Sometimes I ask the same questions over and over. Sometimes I tell her what I think. "I think she loves you so much." "I think she is thinking about you today because it's Christmas. I think she is probably sad like you but I bet she is happy that you will be healthy and have a family and presents." "I think your mommy in Guatemala has eyes like your eyes."
I think what Zoe needs most is to have it be an open topic. She needs to talk about her and think about her. Her birth mommy will always be a part of our family. We even have Zoe's DNA picture with her mom framed in our kitchen and in her bedroom. She loves that. She will sometimes kiss the picture goodnight. Once she carried it around for a day. How I WISH that her birth mother had a phone so they could talk. I know it would mean so much to both of them.
SOOOO all in all.... she is doing great! She is mostly happy and content but she is grieving appropriately. If she wasn't mourning at all I would be very concerned that she had some things bottled up inside. It takes a lot of trying to put myself in her little shoes and "behind her eyes." Not always easy- sometimes exhausting. Sometimes it would be easier to let her be "strong" and not sift through it with her but it would be so wrong. That would be like my mother passing away and never crying or talking about her again. How bizzare! How could I heal??? What would it feel like if I knew inside that everyone around me would just prefer it if I kept my feelings to myself? Please don't make the mistake of thinking that ignoring the topic means it's not there. If no one mentioned your mommy again after she died would you just forget about it and be fine? I don't care whether you adopted your child at 13 years old or 1 day old- they WILL mourn their loss.
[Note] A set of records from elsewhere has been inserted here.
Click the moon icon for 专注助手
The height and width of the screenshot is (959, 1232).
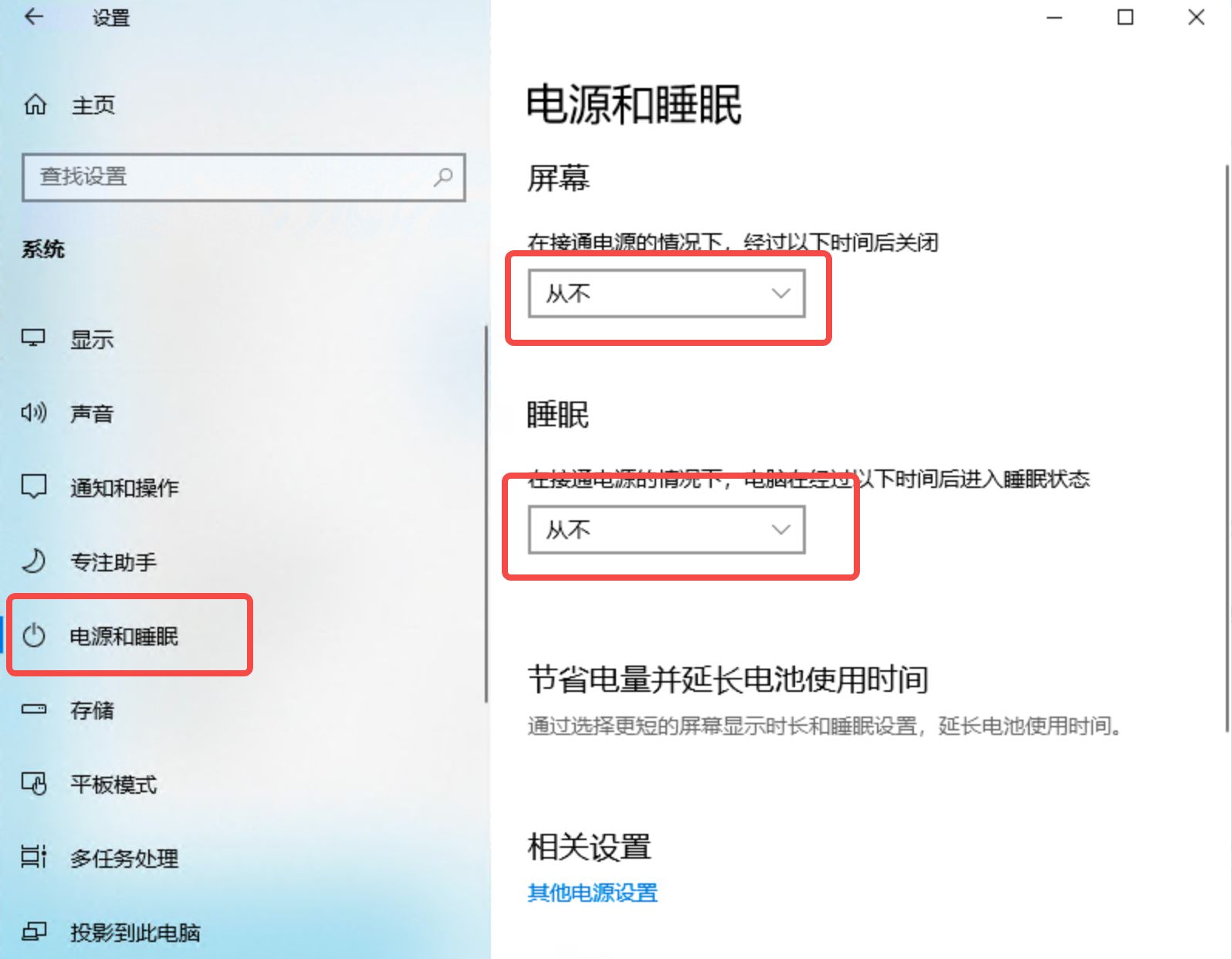[x=34, y=561]
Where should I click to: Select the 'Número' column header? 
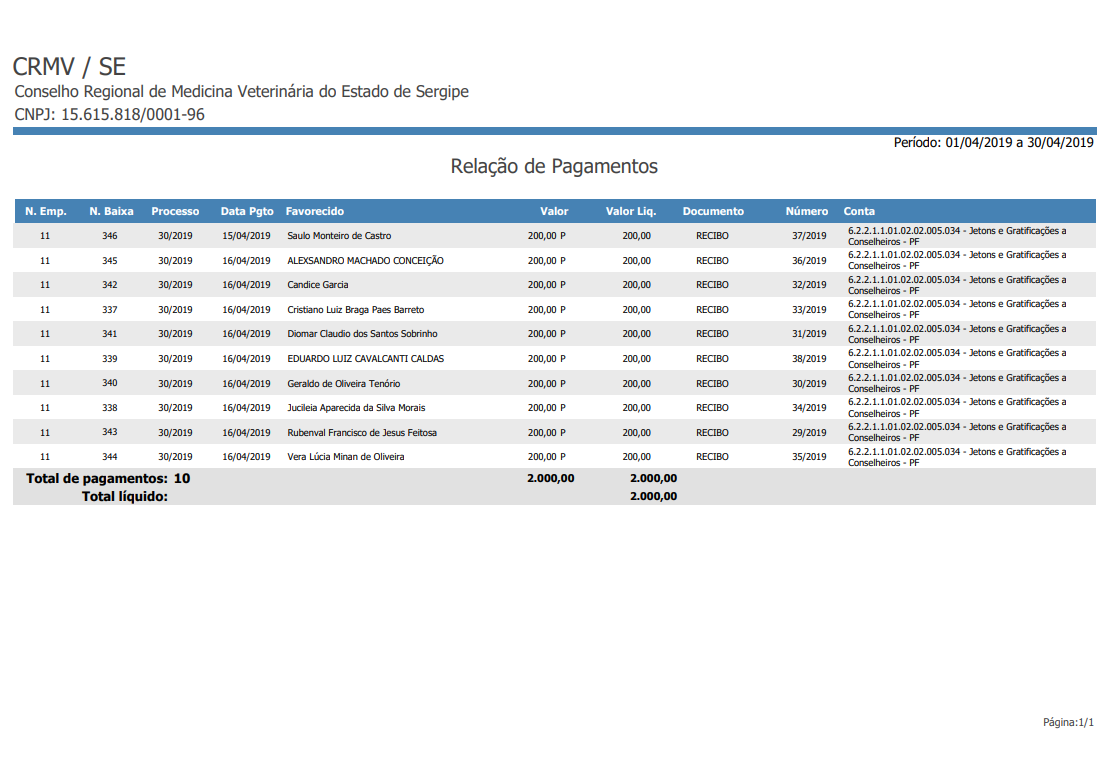pyautogui.click(x=806, y=211)
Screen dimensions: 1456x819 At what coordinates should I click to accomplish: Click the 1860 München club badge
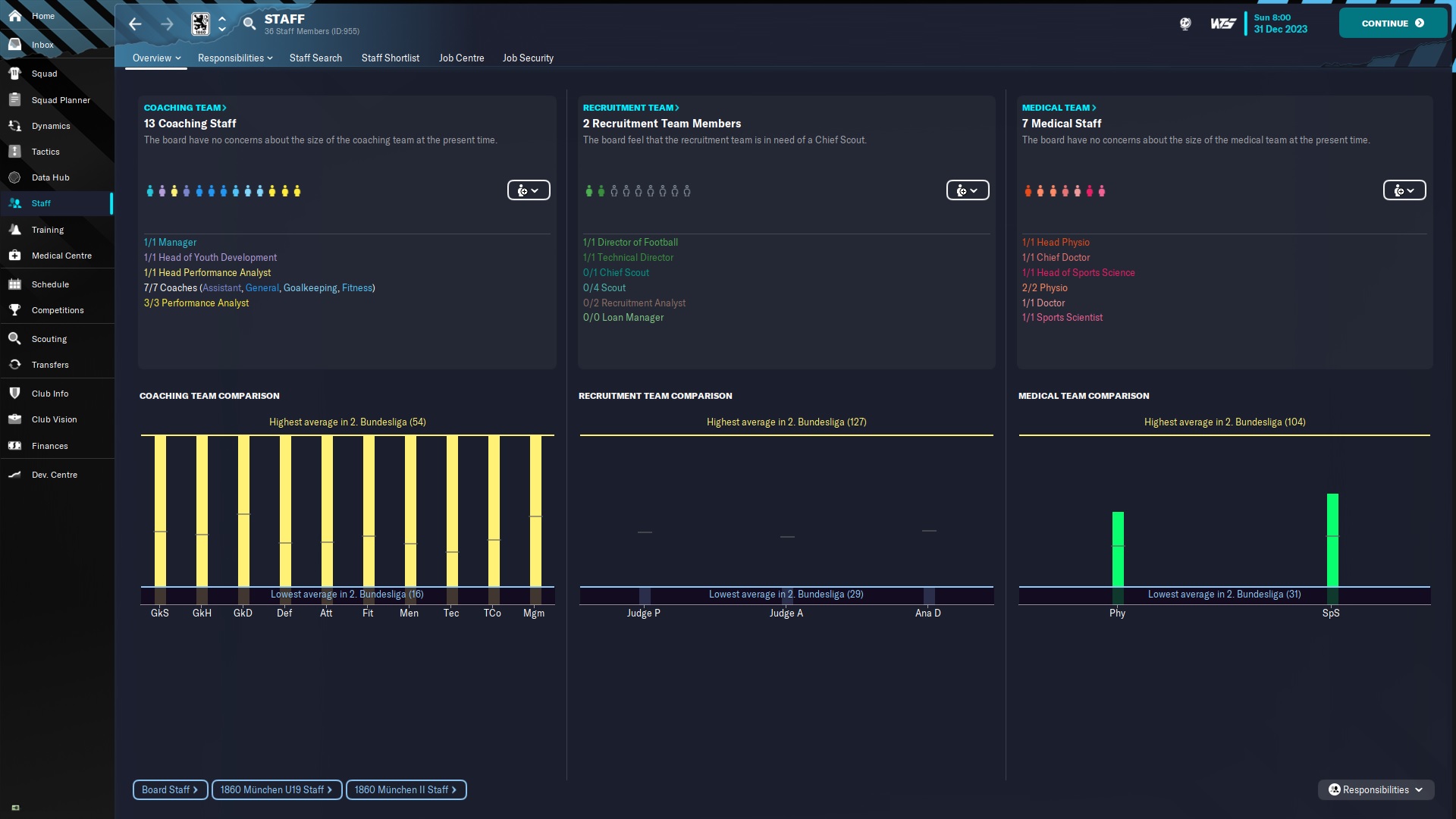coord(200,24)
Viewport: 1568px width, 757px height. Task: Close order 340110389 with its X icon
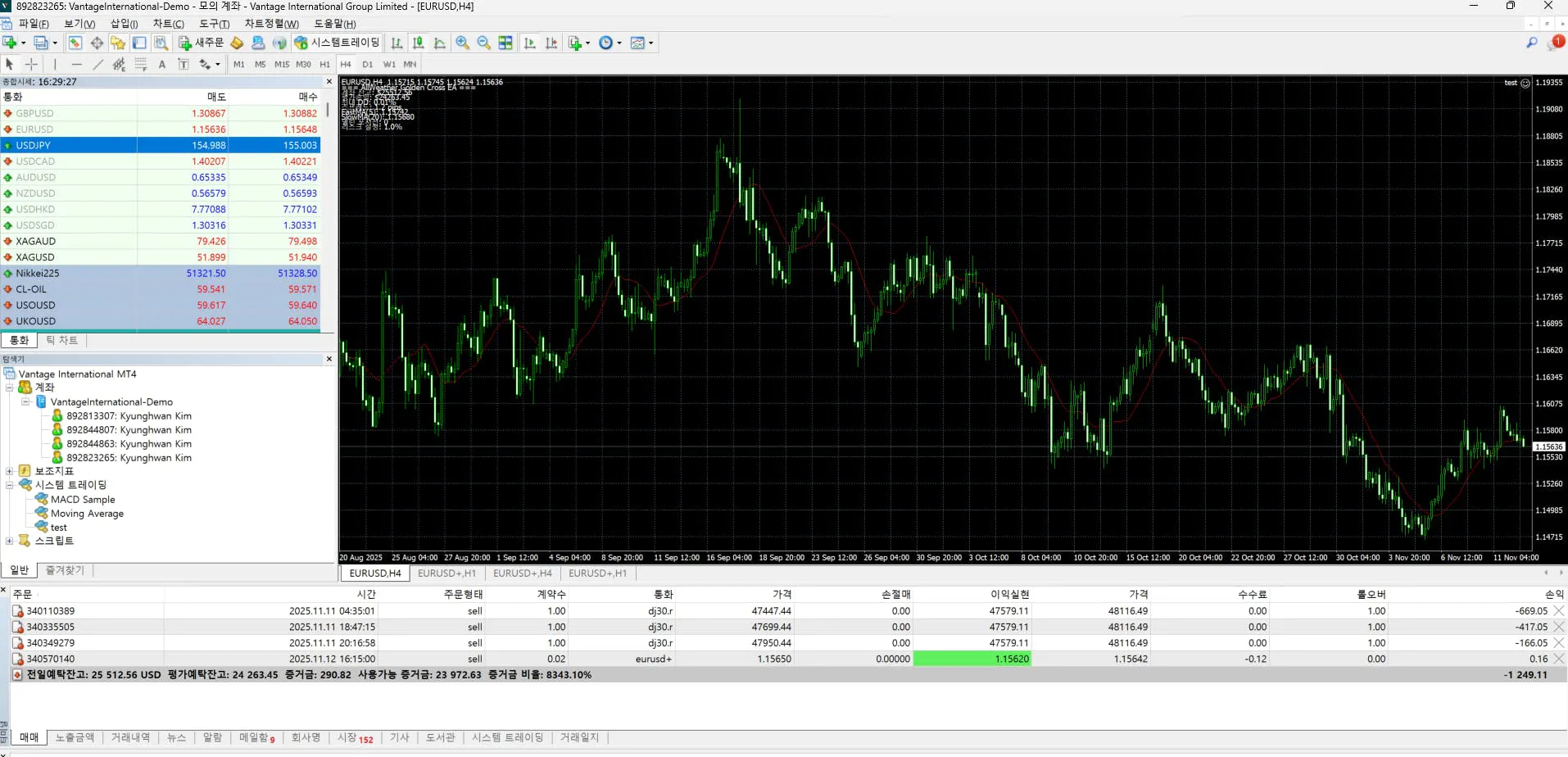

The only decision you have to make is whether you want to be a part of it with them or force them to do it alone. I want to be there through the grieving process with Zoe. I never want her to feel that she is walking this path alone. Being alone in your deep pain is often harder than a death.

#4 How is she doing in her studies?
GREAT! She is learning English very quickly. She understands a TON of what we are saying and is speaking about 1/3 of what she understands. She is a WHIZ at math unless it's a concept that requires explanation in English that she doesn't understand. She is making great strides in learning all her letters and all their sounds. I think we will be reading very soon!
In a minute I will upload a video of Zoe doing her school today so you can see what she is learning.








1 comment:

betsy said...

Great post Angel. Thanks for your honesty. You are doing such a fabulous job with Zoe. You are a blessing to so many. You are so wise to be so young. You amaze me and I feel fortunate you are a part of my life.